DEV Community

David Cruz
David Cruz

Posted on • Edited on

A Clean-Room Kubernetes CrashLoopBackOff Incident Exercise for SRE/DevOps Learners

I have been building a small learning project called SRE Incident Practice Labs.

The idea is simple:

Most junior DevOps/SRE learners can read Kubernetes commands, run tutorials, or watch incident-response videos, but they rarely get to practice the judgment part of on-call work:

  • What is the alert actually saying?
  • What is affected?
  • What evidence supports the current hypothesis?
  • What is still unknown?
  • Is this a full outage or a degraded workflow?
  • What should be communicated now?
  • What should wait until there is more evidence?
  • How do you write the postmortem afterward?

So I built two free interactive browser labs where learners can practice first-pass incident triage using real terminal commands in a clean-room training environment.

No real company systems.
No private logs.
No employer incidents.
No customer data.
No proprietary runbooks.

Everything is fictional and synthetic.

The free labs

There are currently two free interactive labs on Killercoda.

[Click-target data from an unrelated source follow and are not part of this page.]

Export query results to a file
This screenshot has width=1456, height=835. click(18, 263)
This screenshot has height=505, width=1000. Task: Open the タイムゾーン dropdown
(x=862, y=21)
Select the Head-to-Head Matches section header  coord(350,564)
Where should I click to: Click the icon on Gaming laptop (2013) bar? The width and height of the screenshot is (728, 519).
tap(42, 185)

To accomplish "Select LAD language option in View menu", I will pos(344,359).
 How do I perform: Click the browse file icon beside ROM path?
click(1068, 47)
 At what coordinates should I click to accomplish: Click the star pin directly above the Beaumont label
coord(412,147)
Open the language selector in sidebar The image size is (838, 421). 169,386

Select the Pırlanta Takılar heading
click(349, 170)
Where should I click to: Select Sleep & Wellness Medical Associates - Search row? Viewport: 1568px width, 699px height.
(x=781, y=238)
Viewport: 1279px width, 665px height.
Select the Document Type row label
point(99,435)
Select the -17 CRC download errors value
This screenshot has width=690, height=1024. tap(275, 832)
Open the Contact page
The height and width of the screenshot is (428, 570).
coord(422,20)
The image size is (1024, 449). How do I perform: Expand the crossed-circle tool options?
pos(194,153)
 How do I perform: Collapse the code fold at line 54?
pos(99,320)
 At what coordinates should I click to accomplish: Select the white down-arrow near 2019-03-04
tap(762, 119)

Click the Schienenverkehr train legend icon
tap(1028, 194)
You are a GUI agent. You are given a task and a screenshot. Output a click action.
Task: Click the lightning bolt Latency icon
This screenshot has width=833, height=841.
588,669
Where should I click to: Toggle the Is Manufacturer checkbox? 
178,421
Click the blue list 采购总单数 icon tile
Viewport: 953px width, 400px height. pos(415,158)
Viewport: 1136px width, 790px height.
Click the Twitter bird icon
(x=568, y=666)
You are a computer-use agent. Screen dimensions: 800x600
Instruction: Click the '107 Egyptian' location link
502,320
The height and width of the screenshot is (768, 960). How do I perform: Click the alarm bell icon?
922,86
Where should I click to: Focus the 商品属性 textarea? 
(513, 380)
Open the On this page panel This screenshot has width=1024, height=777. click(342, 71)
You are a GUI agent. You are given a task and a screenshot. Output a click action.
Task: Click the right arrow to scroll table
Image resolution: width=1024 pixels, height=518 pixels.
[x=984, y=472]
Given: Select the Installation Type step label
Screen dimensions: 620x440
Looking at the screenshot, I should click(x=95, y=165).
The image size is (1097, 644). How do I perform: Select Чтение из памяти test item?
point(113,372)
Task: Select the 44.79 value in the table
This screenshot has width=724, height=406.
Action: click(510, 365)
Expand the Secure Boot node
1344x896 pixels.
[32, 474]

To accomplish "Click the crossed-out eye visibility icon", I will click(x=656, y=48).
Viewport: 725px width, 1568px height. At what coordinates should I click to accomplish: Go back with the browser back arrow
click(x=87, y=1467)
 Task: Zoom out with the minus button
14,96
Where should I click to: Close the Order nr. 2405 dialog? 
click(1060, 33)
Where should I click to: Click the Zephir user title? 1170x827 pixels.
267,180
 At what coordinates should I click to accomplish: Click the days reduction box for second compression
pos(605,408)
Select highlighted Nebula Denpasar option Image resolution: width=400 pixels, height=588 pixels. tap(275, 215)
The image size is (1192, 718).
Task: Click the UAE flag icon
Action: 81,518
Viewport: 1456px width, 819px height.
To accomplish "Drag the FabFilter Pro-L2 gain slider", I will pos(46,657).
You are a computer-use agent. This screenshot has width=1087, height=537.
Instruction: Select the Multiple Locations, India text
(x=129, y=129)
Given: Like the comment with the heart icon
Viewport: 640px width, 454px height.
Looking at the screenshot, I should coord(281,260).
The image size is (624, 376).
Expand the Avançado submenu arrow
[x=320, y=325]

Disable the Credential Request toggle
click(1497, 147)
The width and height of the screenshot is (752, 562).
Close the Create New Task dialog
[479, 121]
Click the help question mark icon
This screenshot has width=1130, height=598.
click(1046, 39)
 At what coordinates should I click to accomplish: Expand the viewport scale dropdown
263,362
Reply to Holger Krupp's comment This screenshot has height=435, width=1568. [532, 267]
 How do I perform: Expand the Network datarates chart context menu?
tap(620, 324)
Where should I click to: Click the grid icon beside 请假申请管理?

Lab 1: Kubernetes CrashLoopBackOff Triage

https://killercoda.com/josuecross/scenario/kubernetes-crashloopbackoff-triage

In this lab, you are the on-call responder for a fictional application called TaskFlow Demo.

A Kubernetes deployment left api-service in CrashLoopBackOff, and your job is to make the first triage pass.

You use real Kubernetes commands like:

  • kubectl get pods
  • kubectl describe pod
  • kubectl logs
  • kubectl get deployment
  • kubectl apply
  • kubectl rollout status

You inspect pod status, review events and logs, compare configuration expectations, apply a safe fix-forward, verify recovery, and write a short first incident update.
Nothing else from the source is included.